The 30 will replace 01A, X99, WX12 and most other amplifier tubes which have "4D" basing. The 31 will replace 20 and 71A in early battery sets.
As long as the sockets in the radio are not dependent on the side bayonet pins and you are willing to change the filament voltage, the 30 and 31 tubes make excellent replacements in early battery radios. These tubes are presently available new at reasonable prices.
Early radios usually have a rheostat to control the volume. This rheostat will not have the same action when using 30's as replacement for the higher filament current 01A's. To correct this, you can either add a load resistor across the filament pins in the radio or use a variable supply for the filament. In any case, the performance of the radio should improve as the 30 and 31 have slightly higher gain than the other tubes.
Cost - The tubes are available new at reasonable prices.
Uniformity - Electrically and mechanically the 30/31 are more uniform. You will not need to move tubes around to find which ones work best in which sockets. It is easier to find a set of tubes that have the same physical appearance.Microphonics - Microphonics will be reduced.
"A" Supply - It is much easier and less expensive to build an "A" supply for 2 volts @ .5 amps than 5 volts @ 2 amps.
Overall - Performance will improve as the gain per stage multiplies not just adds.
Tubes that have Thoriated-Tungsten filaments with low emission sometimes can be reactivated. These tubes, like the 01A, can usually be identified by their bright filaments.
Test a weak tube then operate the filament at a slightly increased voltage without plate potential for a few minutes and retest at the original setting. If there is some improvement, again apply the increased filament voltage for an hour or so and note the improvement. In some cases, it may take overnight for maximum recovery. If no improvement was noticed, use a slightly higher filament voltage.
The 01A operates with 5 volts on the filament. A voltage of 5.5 to 6.0 is usually enough to increase emission. Do not go above 6 volts as this can have the opposite effect reducing emission and can burn out the tube. I have had the best success with RCA and Cuningham tubes sometimes bringing the emission to the level of new tubes. Some tubes will not recover.
Emission in some other tubes like the 26 and 71A may also be improved by a different method. On these after testing make the tube draw excessive plate current. This can be done by making the grid positive and increasing the filament voltage if necessary. This can be done on a tube tester like the EICO 666 or other setup capable of high current.
Under these conditions the plate current will start to increase. In the case of the 26 and 71A, a green color may appear between the filament and plate. If the green color is noticed, the tube probably has increased emission. Do not keep these high current conditions on the tube for more than a minute or so. Remove power, let the tube cool and retest.
Distortion in a radio is generally caused by leaky audio coupling capacitors. Even the slightest leakage can cause a problem and if not corrected will damage the output tube and can overheat the power transformer.

- What to produce
Please answer these from the radio tube notes above:
(a) Which tubes does the 31 replace in early battery sets?
(b) What filament voltage is usually enough to increase emission in an 01A?
(c) What generally causes distortion in a radio?

- Given data
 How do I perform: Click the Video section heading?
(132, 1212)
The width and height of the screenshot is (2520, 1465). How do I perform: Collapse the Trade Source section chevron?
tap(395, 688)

- Written solution
(a) The 20 and 71A.
(b) 5.5 to 6.0 volts.
(c) Leaky audio coupling capacitors.